この文章,特に括弧書きの部分に自分は強く心を打たれた.まさにその通りだと感じたためである.同時に『影との戦い』も『ぼくを探しに』も「欠けている状態」を克服した後にストーリーがあることの重要性にも気付かされた.

『ぼくを探しに』の最初の一文で,「だめな人」とはおそらく全ての人のこと指すのではないか,そしてそれは同時に全ての人が「だめでない人」であることを意味するのではないかと思う.どんな人間にでもだめなところがある,それは障害者か健常者かによるものではないし,「障害」と呼ばれるものはもしかしたら本人にとって「だめ」な事かもしれない.ただそういうところはどんな人にでもあるので,みんな「だめな人」と言えるしれないし,「だめ」なところは誰にでもあるんだから「だめな人」なんていないんじゃないか.というメッセージの様に自分は感じた.

『ぼくを探しに』の主人公は自分のピースを見つけた後,自分にピースが足りなかった頃を思い返し,ピースと別れることを選択する.『ゲド戦記』は影と一体になったゲドの賢者としてのその後が何冊にも渡って描かれる.何かが欠けている状態から始まる2つの物語だが,それ満たされた後の振る舞いが大きく別れるわけである.

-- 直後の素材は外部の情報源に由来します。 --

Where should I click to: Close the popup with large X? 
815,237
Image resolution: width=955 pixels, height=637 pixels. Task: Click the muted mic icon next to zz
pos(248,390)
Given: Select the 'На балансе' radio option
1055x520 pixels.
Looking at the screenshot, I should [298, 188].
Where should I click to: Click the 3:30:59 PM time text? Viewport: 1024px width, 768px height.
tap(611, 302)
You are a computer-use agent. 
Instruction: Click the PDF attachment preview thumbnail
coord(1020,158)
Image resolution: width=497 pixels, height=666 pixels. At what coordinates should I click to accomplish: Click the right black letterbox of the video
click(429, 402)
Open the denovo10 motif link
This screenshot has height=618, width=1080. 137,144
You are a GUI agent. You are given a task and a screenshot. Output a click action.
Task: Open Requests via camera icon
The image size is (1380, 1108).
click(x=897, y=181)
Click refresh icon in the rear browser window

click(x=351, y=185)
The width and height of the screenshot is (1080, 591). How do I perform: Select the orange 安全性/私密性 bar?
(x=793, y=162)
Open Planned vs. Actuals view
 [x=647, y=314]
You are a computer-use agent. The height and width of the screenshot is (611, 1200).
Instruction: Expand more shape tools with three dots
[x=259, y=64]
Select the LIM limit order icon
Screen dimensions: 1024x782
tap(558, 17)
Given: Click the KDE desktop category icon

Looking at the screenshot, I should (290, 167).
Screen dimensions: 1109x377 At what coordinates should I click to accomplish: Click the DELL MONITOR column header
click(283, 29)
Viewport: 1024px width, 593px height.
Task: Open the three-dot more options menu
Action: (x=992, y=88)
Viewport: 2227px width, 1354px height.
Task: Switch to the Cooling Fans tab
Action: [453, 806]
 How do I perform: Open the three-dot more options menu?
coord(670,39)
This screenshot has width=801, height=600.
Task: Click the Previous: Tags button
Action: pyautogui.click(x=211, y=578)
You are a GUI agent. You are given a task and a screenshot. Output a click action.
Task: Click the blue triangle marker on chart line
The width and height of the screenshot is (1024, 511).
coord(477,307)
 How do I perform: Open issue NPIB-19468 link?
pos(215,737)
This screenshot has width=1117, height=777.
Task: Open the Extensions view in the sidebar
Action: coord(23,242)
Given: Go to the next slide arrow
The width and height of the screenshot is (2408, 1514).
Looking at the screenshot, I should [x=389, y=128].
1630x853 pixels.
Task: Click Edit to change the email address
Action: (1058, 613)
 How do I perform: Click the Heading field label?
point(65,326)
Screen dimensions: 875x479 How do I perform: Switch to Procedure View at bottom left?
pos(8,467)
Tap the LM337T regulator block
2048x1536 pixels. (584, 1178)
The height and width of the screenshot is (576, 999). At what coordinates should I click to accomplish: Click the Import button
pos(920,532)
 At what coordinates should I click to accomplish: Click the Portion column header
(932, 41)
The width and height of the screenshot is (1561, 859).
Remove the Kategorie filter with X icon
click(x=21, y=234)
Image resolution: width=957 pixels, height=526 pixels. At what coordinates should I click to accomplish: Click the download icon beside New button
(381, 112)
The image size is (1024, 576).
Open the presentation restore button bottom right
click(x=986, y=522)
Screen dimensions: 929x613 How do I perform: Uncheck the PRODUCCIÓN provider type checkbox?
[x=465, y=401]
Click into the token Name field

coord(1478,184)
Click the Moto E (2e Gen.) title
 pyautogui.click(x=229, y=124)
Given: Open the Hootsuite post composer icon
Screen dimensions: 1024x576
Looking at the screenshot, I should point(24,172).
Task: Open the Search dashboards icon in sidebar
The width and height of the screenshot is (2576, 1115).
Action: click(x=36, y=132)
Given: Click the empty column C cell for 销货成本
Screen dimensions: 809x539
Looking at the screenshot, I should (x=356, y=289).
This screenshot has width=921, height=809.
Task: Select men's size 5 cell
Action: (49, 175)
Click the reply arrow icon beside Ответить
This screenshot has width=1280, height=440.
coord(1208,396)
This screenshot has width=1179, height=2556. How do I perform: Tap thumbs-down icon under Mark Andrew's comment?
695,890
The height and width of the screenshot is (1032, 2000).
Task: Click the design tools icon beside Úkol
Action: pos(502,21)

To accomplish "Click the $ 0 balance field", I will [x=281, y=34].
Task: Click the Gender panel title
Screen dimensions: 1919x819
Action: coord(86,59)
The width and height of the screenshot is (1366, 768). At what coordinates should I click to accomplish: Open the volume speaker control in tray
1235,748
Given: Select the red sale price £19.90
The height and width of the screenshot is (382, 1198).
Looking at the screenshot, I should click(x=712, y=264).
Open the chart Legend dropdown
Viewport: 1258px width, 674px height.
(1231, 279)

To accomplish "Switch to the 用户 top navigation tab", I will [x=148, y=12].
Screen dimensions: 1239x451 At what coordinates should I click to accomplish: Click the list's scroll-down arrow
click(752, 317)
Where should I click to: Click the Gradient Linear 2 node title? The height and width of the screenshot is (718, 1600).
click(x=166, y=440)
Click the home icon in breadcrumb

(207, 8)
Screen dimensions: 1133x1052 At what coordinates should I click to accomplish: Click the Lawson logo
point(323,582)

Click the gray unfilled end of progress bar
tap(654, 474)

何かが欠けた状態から,それを回復するキャラクターには魅力があることがわかった.そして,それを回復したキャラクターは常人に戻ったわけではなく,その過去を経たことで魅力の増したキャラクターとして描かれていくのかもしれないと感じた.長くなったのと,煩雑になってきそうなのでここまでにしておくが,このあと自分自身をキャラクターとして捉えて,自分のスティグマについて考えてみたいとも思う.